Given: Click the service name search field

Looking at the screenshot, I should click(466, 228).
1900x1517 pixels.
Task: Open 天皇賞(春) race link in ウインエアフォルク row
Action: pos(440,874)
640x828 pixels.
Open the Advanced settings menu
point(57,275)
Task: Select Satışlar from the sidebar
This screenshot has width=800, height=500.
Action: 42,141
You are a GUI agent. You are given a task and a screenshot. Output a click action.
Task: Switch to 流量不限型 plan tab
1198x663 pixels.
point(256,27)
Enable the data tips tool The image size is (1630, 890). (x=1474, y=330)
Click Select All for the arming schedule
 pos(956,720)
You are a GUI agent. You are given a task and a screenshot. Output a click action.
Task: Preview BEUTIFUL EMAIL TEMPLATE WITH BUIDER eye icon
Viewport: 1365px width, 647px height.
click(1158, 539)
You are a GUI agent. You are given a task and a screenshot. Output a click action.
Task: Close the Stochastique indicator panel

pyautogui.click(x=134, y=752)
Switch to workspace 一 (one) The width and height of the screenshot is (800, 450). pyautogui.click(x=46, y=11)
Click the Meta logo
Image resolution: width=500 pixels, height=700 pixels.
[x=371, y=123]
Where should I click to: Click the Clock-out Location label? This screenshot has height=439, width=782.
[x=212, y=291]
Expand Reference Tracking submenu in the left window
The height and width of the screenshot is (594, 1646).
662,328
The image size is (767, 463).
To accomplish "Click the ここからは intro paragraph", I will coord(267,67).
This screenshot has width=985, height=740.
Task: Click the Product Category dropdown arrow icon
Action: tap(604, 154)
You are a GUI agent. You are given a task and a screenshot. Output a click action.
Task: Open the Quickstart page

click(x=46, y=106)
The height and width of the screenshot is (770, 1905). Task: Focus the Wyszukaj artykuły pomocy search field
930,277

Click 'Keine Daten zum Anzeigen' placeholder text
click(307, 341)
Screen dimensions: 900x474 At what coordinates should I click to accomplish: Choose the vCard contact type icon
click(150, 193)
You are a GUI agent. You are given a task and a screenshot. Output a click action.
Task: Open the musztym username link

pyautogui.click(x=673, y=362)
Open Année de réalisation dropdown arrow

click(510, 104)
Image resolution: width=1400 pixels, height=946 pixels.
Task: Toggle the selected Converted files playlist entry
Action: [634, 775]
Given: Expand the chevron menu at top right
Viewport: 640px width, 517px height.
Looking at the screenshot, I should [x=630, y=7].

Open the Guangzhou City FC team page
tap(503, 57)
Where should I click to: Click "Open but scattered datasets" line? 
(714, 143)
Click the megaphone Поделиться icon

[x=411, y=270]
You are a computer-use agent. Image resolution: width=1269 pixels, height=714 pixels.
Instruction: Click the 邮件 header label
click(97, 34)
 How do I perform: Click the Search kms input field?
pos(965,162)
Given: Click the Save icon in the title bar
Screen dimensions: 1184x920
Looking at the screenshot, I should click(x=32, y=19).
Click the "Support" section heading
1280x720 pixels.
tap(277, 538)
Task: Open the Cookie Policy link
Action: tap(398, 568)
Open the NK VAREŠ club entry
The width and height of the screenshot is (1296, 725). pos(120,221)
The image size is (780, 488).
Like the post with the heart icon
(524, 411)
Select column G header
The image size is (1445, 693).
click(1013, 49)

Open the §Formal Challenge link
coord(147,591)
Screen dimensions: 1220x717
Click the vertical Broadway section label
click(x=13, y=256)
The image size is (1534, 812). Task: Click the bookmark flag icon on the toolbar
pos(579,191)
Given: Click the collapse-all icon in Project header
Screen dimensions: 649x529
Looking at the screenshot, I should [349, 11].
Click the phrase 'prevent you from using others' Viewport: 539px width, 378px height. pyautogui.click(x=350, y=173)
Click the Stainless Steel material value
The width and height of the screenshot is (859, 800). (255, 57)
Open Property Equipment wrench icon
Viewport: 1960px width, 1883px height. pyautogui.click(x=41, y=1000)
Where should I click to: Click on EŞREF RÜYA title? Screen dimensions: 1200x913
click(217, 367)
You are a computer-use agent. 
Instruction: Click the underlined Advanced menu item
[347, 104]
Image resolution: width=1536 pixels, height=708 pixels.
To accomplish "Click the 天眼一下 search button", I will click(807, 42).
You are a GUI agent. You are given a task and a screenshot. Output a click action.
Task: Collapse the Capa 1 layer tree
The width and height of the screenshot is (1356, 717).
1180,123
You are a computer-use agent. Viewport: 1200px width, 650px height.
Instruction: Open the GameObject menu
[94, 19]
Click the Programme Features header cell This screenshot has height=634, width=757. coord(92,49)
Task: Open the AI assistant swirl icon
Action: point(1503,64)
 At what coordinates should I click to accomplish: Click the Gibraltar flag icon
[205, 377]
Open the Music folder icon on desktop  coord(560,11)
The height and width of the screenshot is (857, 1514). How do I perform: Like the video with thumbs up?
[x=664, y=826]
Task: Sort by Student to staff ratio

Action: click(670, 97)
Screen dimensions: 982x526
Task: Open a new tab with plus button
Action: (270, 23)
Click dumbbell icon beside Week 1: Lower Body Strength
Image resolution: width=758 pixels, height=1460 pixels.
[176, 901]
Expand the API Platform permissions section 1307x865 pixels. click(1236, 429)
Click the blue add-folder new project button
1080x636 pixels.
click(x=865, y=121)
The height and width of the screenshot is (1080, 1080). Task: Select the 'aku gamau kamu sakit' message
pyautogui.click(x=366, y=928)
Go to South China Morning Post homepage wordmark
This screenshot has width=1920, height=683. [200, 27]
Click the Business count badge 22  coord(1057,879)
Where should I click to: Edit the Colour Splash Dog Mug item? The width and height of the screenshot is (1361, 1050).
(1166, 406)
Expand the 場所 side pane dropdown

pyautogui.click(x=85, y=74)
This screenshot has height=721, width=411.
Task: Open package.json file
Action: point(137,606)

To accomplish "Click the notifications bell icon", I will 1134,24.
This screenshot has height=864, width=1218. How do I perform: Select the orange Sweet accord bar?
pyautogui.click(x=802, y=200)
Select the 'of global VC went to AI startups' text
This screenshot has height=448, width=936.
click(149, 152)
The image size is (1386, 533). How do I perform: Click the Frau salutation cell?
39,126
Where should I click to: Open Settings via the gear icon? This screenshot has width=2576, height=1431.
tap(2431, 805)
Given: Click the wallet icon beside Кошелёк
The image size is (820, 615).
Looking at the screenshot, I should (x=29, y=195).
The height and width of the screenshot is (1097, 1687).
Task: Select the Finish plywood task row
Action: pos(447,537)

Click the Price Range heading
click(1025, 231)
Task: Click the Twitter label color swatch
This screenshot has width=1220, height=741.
--*--
*Task brief*:
Show the lines of the records above that mention "folder".

*Reply*:
Open the Music folder icon on desktop  coord(560,11)
Click the blue add-folder new project button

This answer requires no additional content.